A twin-row conversion helped Greencastle, Ind., no-tiller Ron Cash increase corn populations, while cover crops are giving him greater control over erosion issues.


RAMPING UP. Ron Cash has been no-tilling corn and soybeans near Greencastle, Ind., for more than 20 years and recently added cover crops like rapeseed and annual ryegrass to better control erosion and improve water infiltration.

Erosion has always been a big concern for Greencastle, Ind., no-tiller Ron Cash.

And while more than 20 years of no-till practices have brought erosion under control, he’s found adding more biomass and living roots to his soil profile, through seeding cover crops, is bringing even better results for Double R Farms.

And Cash — honored in 2013 as the Conservation Farmer of the Year in Putnam County — is also realizing efficiencies in crop production by converting to a twin-row system for corn and soybeans.

Handling Moisture.

While his 2,400-acre farm is realizing improvements from no-till due to fewer trips across fields and larger earthworms populations, Cash has added cover crops to further improve soil tilth and control erosion.

In the past 4 years he’s worked with various combinations of oats, wheat, annual ryegrass and rapeseed, in addition to cereal rye.

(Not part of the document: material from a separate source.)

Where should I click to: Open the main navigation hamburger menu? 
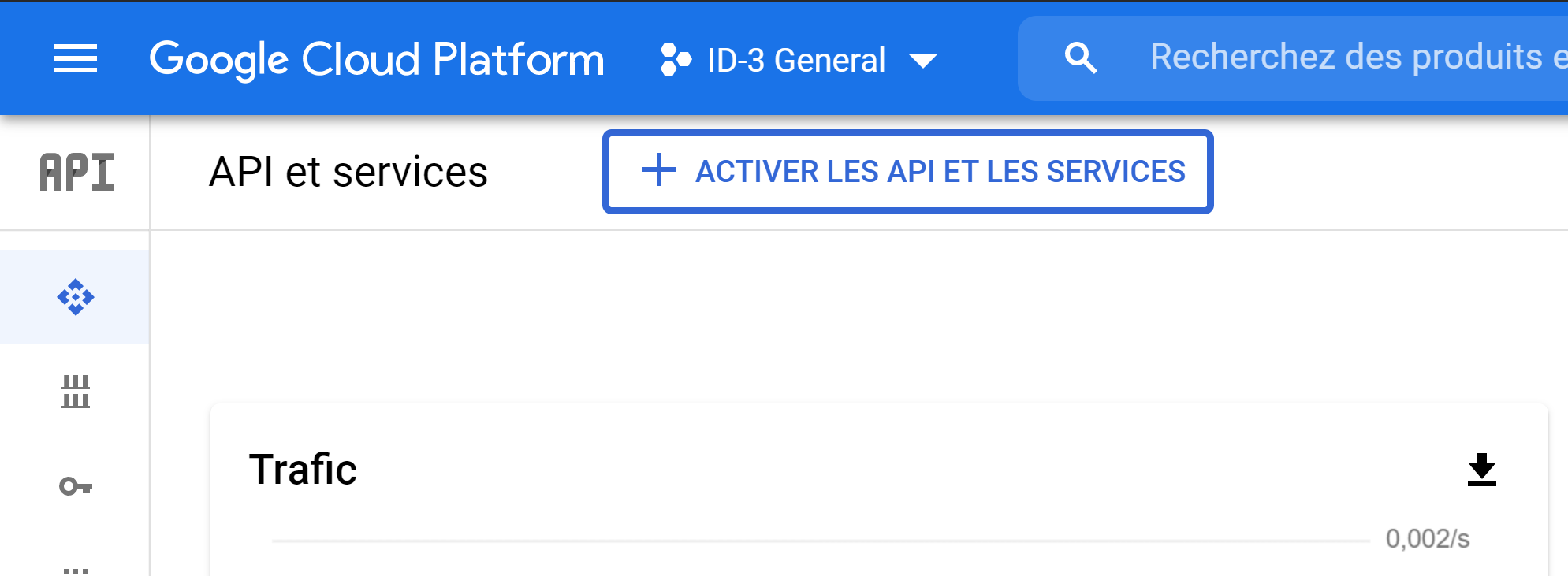(76, 59)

He favors annual ryegrass in his rotation the most because of its prolific root system, and he feels there is a smaller chance of allelopathic effects when it’s followed by corn.

Cash also likes the roots that rapeseed puts in the ground, with a taproot of 3-8 inches. He also feels it’s more winter hardy than radishes and is easy to terminate, as a small amount of 2,4-D in the spring will…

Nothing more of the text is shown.